Iran, proteste senza tregua: almeno 192 morti e migliaia di arresti
Ong denunciano l’uso di munizioni vere contro i manifestanti. Internet bloccato da oltre 60 ore, mentre cresce la tensione internazionale tra Teheran, Stati Uniti e Israele
Proseguono le proteste in Iran con un bilancio sempre più grave. Secondo l’ong Hrana, almeno 192 persone sono state uccise negli scontri, la maggior parte colpita da munizioni vere o pallini sparati a distanza ravvicinata. Tra le vittime figurano anche 37 membri delle forze di sicurezza e un magistrato.
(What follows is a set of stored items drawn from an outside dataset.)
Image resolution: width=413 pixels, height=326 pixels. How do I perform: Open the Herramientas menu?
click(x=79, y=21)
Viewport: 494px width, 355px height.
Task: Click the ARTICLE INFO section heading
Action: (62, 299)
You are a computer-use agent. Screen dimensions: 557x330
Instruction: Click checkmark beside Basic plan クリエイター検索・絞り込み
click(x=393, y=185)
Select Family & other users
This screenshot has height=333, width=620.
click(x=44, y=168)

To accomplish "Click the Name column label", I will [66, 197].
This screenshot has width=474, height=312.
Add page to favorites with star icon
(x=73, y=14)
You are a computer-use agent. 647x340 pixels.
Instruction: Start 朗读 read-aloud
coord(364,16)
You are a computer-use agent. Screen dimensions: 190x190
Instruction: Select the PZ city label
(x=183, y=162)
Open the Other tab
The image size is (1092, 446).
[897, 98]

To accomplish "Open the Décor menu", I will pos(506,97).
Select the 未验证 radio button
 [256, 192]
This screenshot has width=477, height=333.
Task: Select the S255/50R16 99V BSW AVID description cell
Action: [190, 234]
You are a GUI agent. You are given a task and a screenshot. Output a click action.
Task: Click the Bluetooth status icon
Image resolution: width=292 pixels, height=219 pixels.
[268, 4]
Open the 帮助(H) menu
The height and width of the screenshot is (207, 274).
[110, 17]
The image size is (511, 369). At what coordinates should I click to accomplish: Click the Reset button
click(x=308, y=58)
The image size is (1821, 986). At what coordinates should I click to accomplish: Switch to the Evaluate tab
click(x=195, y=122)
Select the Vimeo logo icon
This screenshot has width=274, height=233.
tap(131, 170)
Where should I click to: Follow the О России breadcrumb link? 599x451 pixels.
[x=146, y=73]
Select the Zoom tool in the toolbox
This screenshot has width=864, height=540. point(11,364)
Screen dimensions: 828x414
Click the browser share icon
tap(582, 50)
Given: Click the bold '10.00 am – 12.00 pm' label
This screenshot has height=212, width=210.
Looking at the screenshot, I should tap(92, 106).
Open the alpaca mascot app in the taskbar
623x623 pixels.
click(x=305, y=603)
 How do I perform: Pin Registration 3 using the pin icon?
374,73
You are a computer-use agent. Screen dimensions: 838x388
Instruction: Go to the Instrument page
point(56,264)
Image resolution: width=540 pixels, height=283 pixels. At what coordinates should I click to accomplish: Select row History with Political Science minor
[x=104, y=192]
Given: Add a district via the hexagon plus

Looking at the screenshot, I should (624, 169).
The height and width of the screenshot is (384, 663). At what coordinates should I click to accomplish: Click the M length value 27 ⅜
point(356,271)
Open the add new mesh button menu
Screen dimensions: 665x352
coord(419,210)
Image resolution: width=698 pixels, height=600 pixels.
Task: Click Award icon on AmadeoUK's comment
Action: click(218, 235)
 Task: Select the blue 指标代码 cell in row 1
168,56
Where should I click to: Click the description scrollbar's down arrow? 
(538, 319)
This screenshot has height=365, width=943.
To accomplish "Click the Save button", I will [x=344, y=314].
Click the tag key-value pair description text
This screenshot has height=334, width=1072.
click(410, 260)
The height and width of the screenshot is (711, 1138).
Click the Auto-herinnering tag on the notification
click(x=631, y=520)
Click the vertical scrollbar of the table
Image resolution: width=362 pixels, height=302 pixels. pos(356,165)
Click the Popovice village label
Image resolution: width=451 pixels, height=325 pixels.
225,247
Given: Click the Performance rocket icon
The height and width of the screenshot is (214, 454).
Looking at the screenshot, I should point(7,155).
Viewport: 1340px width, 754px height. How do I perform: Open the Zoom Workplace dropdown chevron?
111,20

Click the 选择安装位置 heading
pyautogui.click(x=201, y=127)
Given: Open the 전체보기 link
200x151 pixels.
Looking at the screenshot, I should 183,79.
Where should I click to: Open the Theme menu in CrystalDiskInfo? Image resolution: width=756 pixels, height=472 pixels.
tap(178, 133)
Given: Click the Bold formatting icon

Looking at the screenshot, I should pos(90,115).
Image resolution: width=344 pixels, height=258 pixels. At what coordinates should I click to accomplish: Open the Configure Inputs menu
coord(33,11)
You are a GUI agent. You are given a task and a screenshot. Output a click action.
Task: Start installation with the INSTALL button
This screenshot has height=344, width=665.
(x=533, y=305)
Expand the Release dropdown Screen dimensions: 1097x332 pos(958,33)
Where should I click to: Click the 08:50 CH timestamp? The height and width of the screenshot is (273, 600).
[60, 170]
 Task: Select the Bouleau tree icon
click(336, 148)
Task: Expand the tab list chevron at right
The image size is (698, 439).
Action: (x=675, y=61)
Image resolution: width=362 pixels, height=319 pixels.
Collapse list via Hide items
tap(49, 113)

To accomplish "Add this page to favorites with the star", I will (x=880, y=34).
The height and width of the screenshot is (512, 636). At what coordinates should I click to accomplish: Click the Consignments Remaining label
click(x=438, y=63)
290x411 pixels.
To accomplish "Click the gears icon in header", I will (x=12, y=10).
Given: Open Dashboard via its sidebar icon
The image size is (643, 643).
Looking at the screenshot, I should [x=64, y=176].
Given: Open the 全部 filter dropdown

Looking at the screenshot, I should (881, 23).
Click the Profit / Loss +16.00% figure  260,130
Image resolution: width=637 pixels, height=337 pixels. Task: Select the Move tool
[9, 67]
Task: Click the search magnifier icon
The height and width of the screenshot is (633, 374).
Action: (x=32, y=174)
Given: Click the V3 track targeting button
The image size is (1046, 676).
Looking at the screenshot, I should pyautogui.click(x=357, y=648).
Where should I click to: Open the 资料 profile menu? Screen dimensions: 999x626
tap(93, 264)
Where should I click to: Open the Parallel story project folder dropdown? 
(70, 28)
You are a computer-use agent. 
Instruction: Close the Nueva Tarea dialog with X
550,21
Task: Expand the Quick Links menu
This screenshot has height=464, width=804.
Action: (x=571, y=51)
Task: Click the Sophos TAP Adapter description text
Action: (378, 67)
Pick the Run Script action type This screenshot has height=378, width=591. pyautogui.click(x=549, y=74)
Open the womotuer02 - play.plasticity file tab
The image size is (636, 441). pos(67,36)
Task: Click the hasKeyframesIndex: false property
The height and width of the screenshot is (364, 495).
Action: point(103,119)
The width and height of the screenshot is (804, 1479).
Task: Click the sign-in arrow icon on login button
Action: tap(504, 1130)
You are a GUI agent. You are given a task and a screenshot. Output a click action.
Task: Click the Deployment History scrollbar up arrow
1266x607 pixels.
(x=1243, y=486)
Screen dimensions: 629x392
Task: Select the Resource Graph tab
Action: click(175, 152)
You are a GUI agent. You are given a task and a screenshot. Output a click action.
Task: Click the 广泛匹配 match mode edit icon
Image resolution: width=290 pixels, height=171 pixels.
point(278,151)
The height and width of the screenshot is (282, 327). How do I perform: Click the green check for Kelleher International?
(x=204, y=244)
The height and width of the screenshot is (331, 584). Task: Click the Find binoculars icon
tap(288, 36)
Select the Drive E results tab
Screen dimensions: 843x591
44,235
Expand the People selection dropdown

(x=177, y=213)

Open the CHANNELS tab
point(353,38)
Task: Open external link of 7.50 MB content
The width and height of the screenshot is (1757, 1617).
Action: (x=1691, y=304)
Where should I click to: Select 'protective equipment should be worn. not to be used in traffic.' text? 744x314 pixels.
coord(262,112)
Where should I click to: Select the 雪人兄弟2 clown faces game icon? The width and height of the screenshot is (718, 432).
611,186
Gli arresti sarebbero almeno 2.638.
Le autorità iraniane parlano di un aumento dello “scontro con i rivoltosi”. Il capo della polizia nazionale, Sardar Radan, ha annunciato “arresti importanti”, mentre la magistratura ha minacciato pene severissime, inclusa la condanna a morte per i manifestanti.
Testimonianze raccolte dai media internazionali descrivono scene di estrema violenza a Teheran: folle in strada, ospedali nel caos e manifestanti colpiti da proiettili, gas lacrimogeni e dispositivi elettrici. Intanto, la rete internet resta oscurata da oltre 60 ore, una misura che secondo Netblocks mette a rischio la sicurezza della popolazione.
Sul piano internazionale, il presidente degli Stati Uniti ha dichiarato di essere “pronto ad aiutare” il movimento di protesta, mentre Teheran avverte che un eventuale intervento americano provocherebbe una risposta militare contro Israele e le basi Usa nella regione. In Parlamento, i deputati iraniani hanno scandito slogan contro Washington, alimentando ulteriormente un clima di forte tensione.